Реальные полеты космонавтов доказали, что это далеко не так. С орбитальной станции при благоприятных условиях можно увидеть невооруженным глазом — невероятно, но факт! — даже отдельно стоящий дом — дом! — не говоря уже о прочих плодах деятельности человека.
Правда, порой все это собирается в загадочные фигуры, но разгадать их смысл не так уж трудно. Надо только помнить, что перед нами — дело рук человеческих…
«Следим за сменою ненастий…»
Наш страх перед катастрофой лишь увеличивает ее вероятность. Я не знаю ни одного живого существа, за исключением разве что насекомых, которые бы отличались большей неспособностью учиться на собственных ошибках, чем люди.
Бертран Расселл (1872–1970),
английский философ и математик
Начало этой статьи я переписывал раз пять. Казалось логичным предварить рассказ о природных катастрофах свежим сообщением о стихийном бедствии. Поздней осенью пришла весть о сильном наводнении в Польше — и поначалу статья начиналась именно с этого. Не успел я написать и половины — очередная новость: наводнение в Индонезии. Затем последовали: сообщение об извержении вулкана (тоже в Индонезии), урагане в Бангладеш, сильнейшем землетрясении на Камчатке (в одной из радиопрограмм диктор провозгласил, что интенсивность его составила 14,5 балла; это известие меня вообще поставило в тупик, ибо в нашей стране принята 12-балльная сейсмическая шкала, если же говорить о магнитуде, то и она— по шкале Рихтера — не может быть больше 12 баллов), наконец, об ожидаемом цунами на острове Кунашир…

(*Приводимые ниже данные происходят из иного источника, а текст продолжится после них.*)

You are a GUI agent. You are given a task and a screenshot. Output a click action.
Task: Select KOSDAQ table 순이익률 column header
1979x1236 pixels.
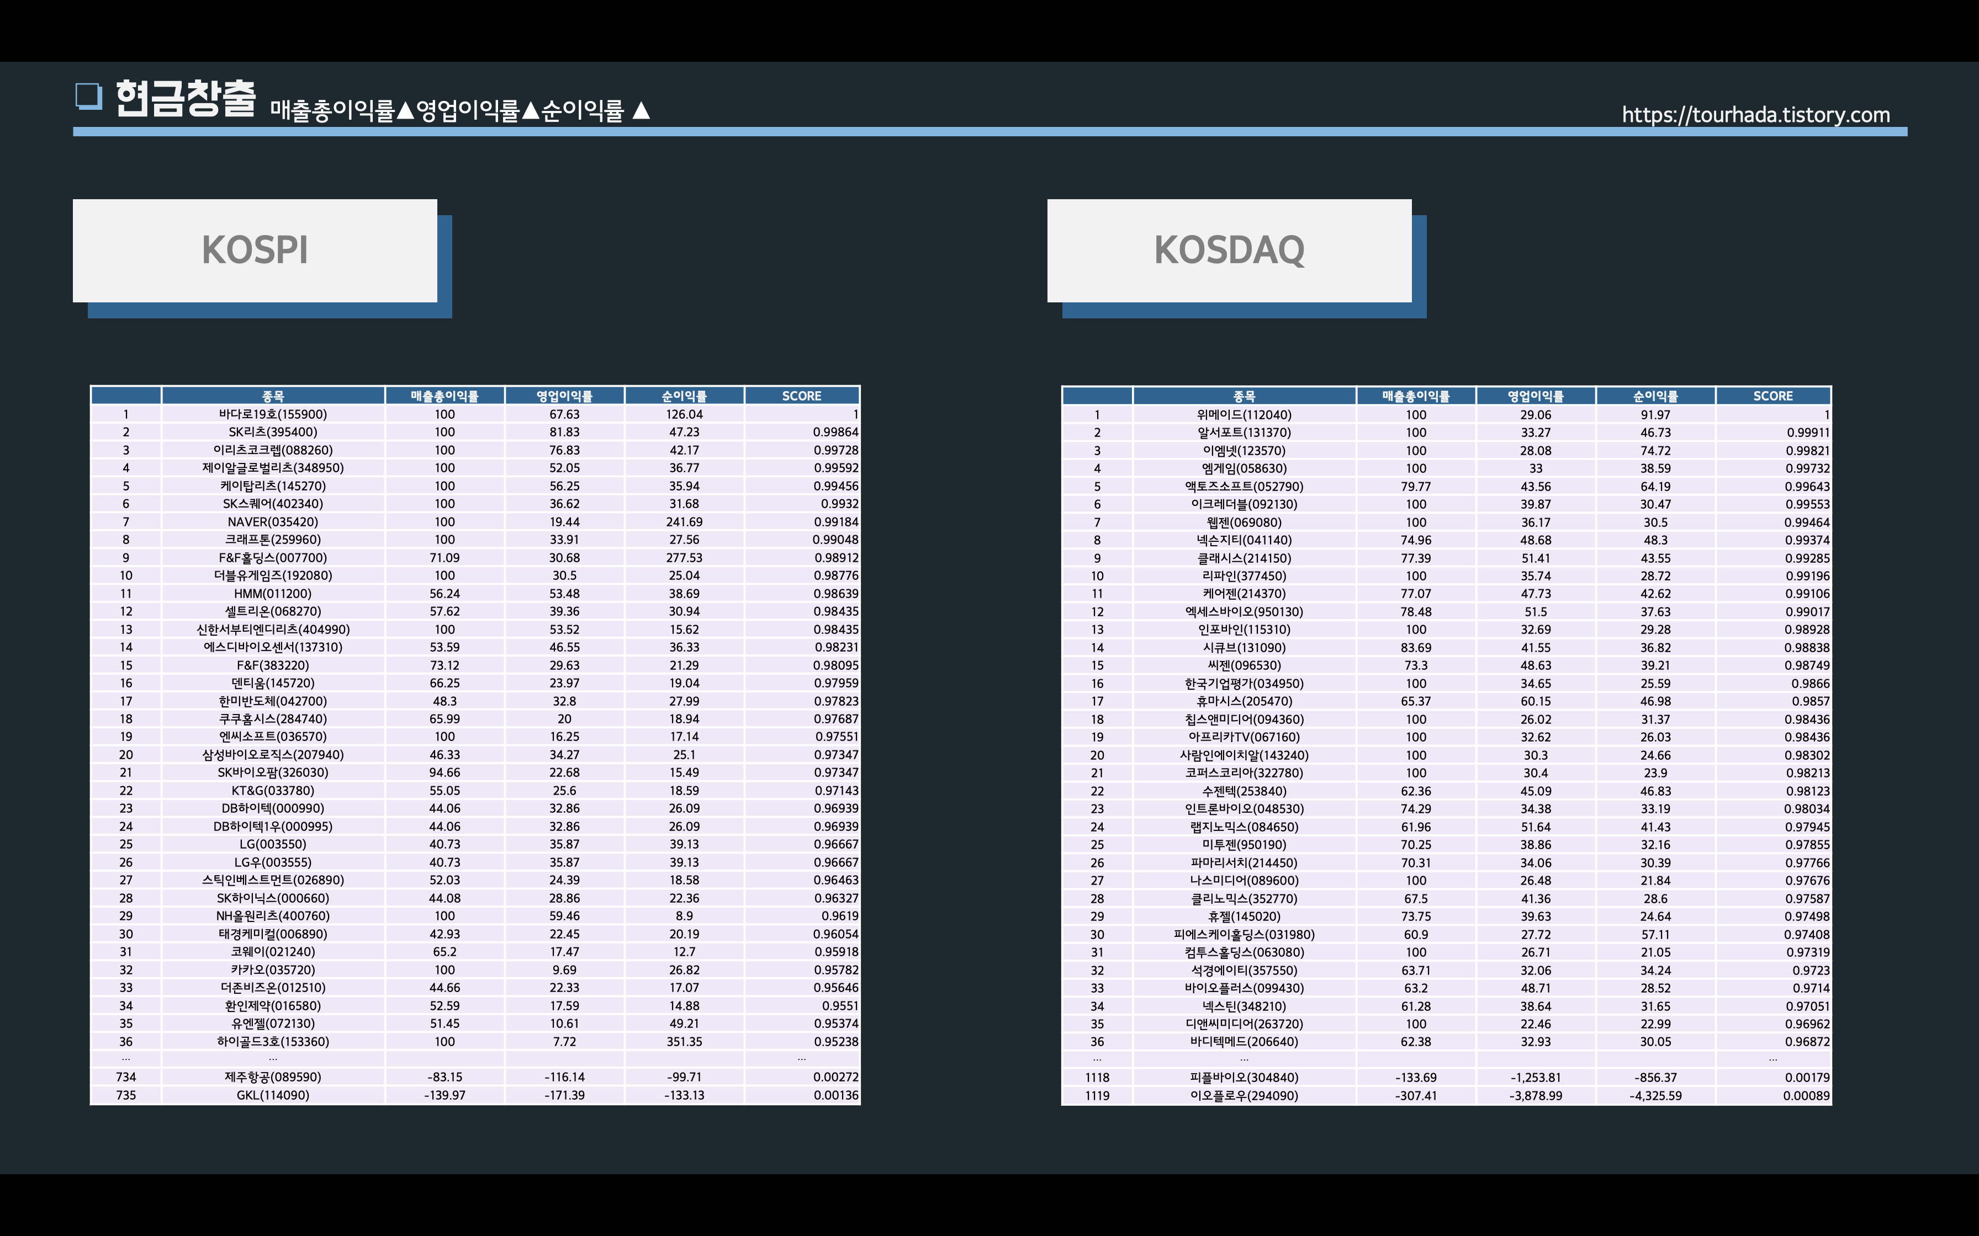point(1654,396)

Я понял всю ошибочность первоначально выбранного подхода. Неверно говорить о «свежести» того или иного стихийного бедствия. Практически каждый день на планете Земля происходит природная катастрофа — разнятся только масштабы и интенсивность. К тому времени, как выйдет эта книга, список, конечно же, пополнится — увы, как ни печально, но пополнится и список жертв…
Еще более неверно говорить о том, какое бедствие более страшное, а какое — менее… Неверно — прежде всего с этической точки зрения. Для человека, близкие которого погибли от смерча, скажем, в Воронежской области, или для жителя Сахалина, пострадавшего от землетрясения, самые страшные природные катастрофы — именно эти, а не какие-нибудь другие, не наводнение в Бангладеш, хотя там счет смертей может идти на сотни тысяч (равно как бангладешскому крестьянину, потерявшему дом и семью во время наводнения, нет никакого дела до извержения Этны, а засуха в Сахеле вообще кажется чудовищной насмешкой судьбы).